South Africa’s Transnet National Ports Authority (TNPA) signed a memorandum of understanding on August 21 with the National Energy Regulator (NERSA) to develop port energy infrastructure.
The agreement places the port of Richards Bay at the center of the strategy, with a planned liquefied natural gas (LNG) terminal valued at 7 billion rand (about $385 million). The project comes at a time when Transnet’s mounting debt raises concerns over the sustainability of such investments.

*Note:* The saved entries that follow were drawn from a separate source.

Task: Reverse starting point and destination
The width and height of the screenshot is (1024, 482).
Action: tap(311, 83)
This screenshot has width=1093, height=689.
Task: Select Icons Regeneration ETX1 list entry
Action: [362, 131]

In February, TNPA signed a 25-year deal with Zululand Energy Terminal, a joint venture between Vopak and Transnet Pipelines, to operate the future Richards Bay site. According to TNPA, the project includes a floating storage unit and an onshore regasification facility capable of handling 2 million tons of LNG per year, expandable to 5 million tons.

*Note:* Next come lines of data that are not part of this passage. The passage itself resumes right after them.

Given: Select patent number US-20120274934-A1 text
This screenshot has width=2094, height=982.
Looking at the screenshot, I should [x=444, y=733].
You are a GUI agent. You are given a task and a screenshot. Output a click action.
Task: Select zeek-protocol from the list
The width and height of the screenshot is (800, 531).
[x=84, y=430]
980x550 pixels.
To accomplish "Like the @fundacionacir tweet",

However, Transnet remains under severe financial pressure. Its debt was estimated at 130 billion rand ($7.15 billion) in 2024, according to group financial reports submitted to the National Treasury. To ease the burden, the Treasury granted a 48.6 billion rand ($2.67 billion) guarantee.
Transnet defends the LNG plan as a strategic necessity. Both TNPA and NERSA present the agreement as a step toward building a more integrated energy market and securing future supply.

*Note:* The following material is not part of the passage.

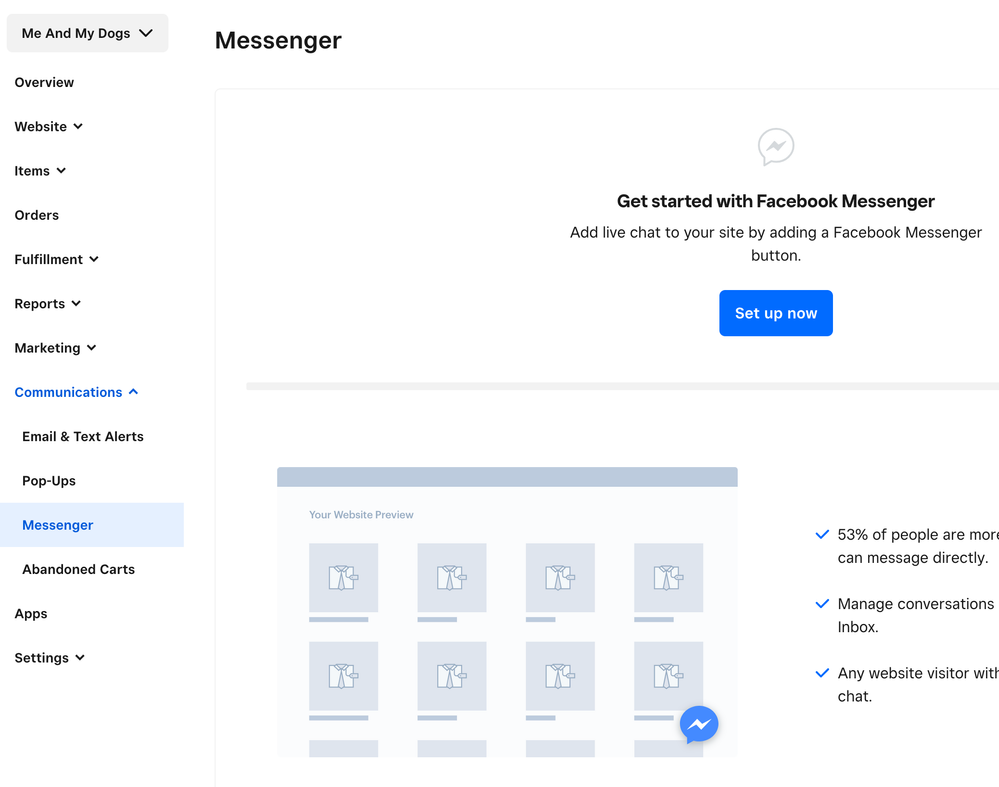Click checkmark beside 'Manage conversations' text
The width and height of the screenshot is (999, 787).
point(822,604)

The government supports the initiative, arguing that without LNG terminals in Richards Bay, Ngqura, and Saldanha, the Gas-to-Power program, expected to add around 6,000 MW of new power capacity, would be difficult to implement.
Experience elsewhere in Africa shows how complex such projects can be. In Mozambique, Coral South, the first floating LNG production unit in sub-Saharan Africa, was developed by Eni and partners for $7 billion. Its financing required backing from 15 international banks and public credit agencies.
The Richards Bay terminal is part of a broader $5.7 billion plan to modernize the ports of Durban and Richards Bay.